## Your instructions
For each line of the material, check for the string "will"; then state how many lines had it, giving only the number.

## Extracted records
------------------------------------------------
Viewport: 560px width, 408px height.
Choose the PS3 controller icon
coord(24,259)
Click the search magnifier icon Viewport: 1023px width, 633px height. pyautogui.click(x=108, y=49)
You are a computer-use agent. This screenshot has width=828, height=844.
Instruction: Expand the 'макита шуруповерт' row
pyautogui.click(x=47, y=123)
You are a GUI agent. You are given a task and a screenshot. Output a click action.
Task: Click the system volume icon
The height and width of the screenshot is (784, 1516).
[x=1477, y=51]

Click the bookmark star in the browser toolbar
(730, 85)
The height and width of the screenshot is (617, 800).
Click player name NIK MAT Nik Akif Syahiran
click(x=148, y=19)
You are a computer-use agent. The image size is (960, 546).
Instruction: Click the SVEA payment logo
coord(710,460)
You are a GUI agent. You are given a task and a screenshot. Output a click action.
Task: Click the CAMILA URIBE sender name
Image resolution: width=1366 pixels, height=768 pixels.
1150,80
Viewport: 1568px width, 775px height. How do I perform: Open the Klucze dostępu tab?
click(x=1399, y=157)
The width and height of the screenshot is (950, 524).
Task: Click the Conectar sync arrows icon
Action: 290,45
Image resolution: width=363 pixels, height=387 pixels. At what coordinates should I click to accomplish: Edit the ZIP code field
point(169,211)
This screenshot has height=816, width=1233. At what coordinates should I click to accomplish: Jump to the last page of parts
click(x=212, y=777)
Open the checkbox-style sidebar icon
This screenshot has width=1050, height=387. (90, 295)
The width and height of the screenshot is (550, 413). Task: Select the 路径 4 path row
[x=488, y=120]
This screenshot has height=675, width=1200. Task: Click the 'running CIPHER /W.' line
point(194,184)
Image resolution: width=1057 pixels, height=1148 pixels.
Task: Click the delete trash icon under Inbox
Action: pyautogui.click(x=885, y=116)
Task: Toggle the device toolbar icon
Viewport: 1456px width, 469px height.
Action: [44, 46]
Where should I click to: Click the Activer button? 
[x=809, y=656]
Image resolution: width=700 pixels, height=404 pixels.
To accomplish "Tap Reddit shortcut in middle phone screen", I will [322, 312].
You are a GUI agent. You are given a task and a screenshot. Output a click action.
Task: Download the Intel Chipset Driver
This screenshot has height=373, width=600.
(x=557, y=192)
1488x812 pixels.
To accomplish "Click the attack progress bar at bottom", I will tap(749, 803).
------------------------------------------------
## Problem solution
2